Inhaled insulin is still being researched. Studies look very promising and it appears to work well, a bit slower than some of the fast acting analogs (Humalog and Novolog), but faster than Regular human insulin. Inhaled insulin is not yet available commercially, but there is an expectation, if the safety studies continue to show no problems, that this may become available in another few years. There are still some problems with the delivery chamber since the research system is a bit cumbersome to use. Engineers are working on this problem. Many pharmaceutical companies and biotechnology firms are working on inhaled insulins. Most studied is the inhaled insulin produced by Pfizer and Aventis with the inhaler produced by Inhaled Therapeutics.

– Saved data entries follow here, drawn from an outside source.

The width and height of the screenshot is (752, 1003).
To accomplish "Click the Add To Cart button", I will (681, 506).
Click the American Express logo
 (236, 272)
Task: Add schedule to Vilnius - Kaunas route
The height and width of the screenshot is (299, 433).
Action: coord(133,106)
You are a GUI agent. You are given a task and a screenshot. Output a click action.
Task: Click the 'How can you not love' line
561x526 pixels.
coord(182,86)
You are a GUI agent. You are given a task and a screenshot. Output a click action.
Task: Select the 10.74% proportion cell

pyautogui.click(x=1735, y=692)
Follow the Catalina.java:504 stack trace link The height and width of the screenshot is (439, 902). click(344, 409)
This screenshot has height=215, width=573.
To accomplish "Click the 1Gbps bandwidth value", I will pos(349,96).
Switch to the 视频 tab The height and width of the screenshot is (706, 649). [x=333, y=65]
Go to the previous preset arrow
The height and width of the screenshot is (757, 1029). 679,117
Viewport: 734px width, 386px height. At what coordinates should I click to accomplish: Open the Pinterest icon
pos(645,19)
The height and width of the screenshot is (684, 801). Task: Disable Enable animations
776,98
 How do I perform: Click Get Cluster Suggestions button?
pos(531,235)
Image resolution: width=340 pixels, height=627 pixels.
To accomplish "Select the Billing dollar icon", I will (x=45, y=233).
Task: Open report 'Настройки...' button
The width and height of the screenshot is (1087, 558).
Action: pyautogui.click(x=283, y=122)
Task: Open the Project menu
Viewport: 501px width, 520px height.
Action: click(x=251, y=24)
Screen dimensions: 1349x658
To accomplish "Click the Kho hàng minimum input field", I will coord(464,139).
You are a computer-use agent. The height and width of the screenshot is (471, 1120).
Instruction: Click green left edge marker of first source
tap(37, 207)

Lantus (insulin glargine) is one of the analogs of insulin where the insulin molecule has been synthetically modified in an effort to change how quickly or slowly it is absorbed. With Lantus, the effect produces a slower absorption and therefore appears to be a more predictable but also steadier basal insulin effect. This would be similar to the basal rate produced using an insulin pump and avoids the peaks of NPH, Lente or Ultralente insulins currently used to try to mimic such basal insulin delivery. Lantus should be coupled with fast acting insulins provided as boluses to cover meals and snacks. Lantus also holds promise for reducing nocturnal hypoglycemia and at the same time provided better pre-breakfast insulinization at the same time. Experience with children and adolescents is limited and Lantus is not yet approved for use for children under the age of six years.

The one downside to glargine insulin is a report, not yet confirmed, of binding to the IGF-1 receptor. This may or not be confirmed. Longer duration studies must be undertaken to be sure that this binding is not a problem related to long term growth effects in children and also in terms of stimulating cell growth in an unwarranted fashion. There is similar concern about whether or not such binding might induce kidney problems after many years. Nobody knows whether or not this is a real concern or merely a potential concern. As with all new medications, the benefits (less hypoglycemia, better basal insulinization and therefore smoother and more predictable glycemic control) must be weighed against the known or potential risks. This will require ongoing surveillance, but this is a new and very promising insulin product manufactured by Aventis.